((

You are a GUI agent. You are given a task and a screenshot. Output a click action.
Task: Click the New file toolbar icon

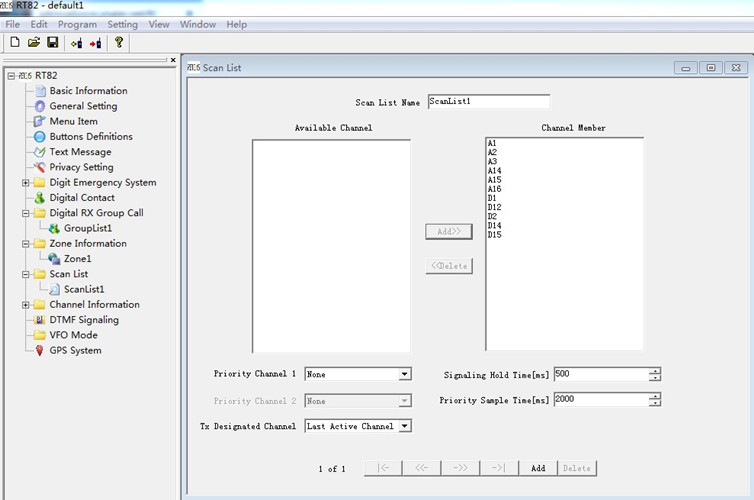pyautogui.click(x=14, y=43)
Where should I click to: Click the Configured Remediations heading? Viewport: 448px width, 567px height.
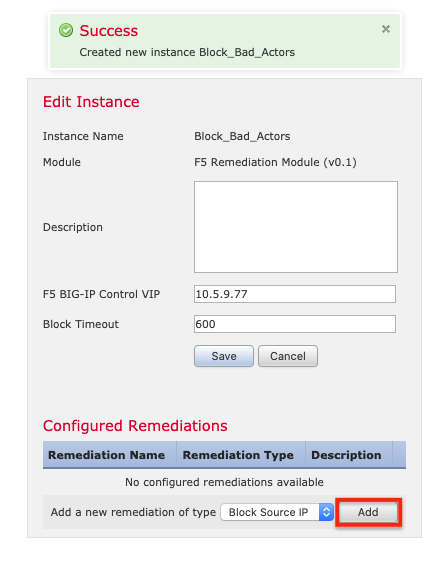click(135, 426)
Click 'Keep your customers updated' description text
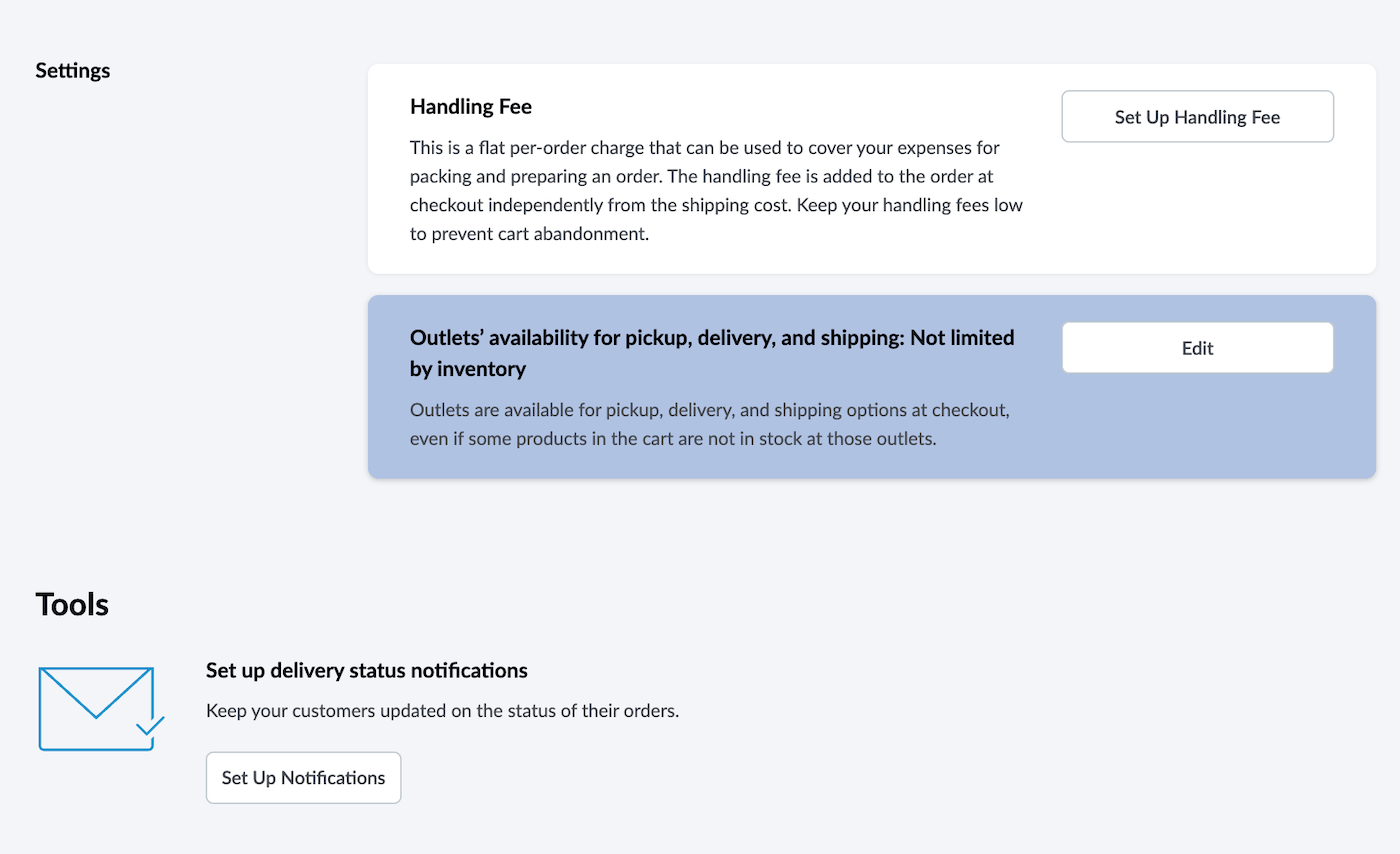 [x=443, y=712]
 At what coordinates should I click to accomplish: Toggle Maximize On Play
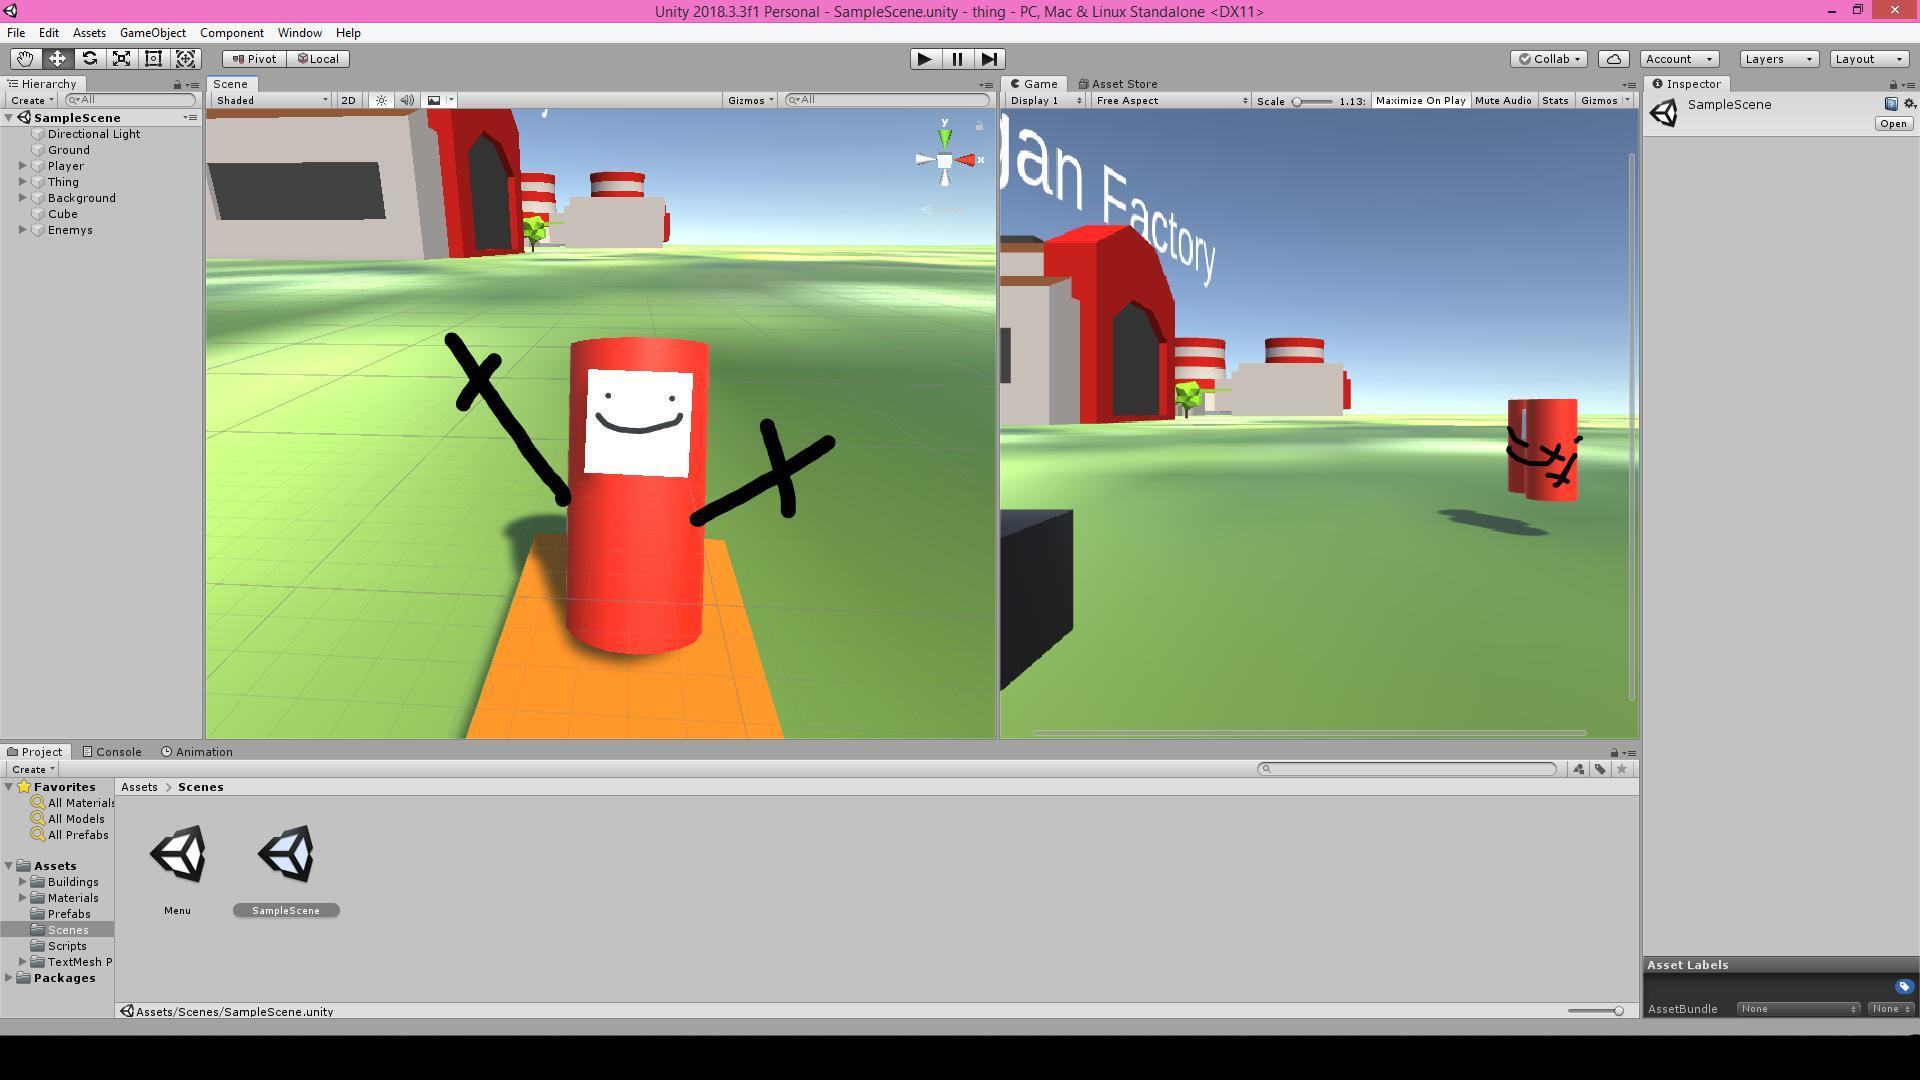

))

_YOUR TASK_: Repeat the listing exactly, pictures excluded.

_PROBLEM SOLUTION_:
You are a GUI agent. You are given a task and a screenshot. Output a click action.
Task: Click the New file toolbar icon

pyautogui.click(x=14, y=43)
Where should I click to: Click the Configured Remediations heading? Viewport: 448px width, 567px height.
click(135, 426)
Click 'Keep your customers updated' description text
 [x=443, y=712]
 At what coordinates should I click to accomplish: Toggle Maximize On Play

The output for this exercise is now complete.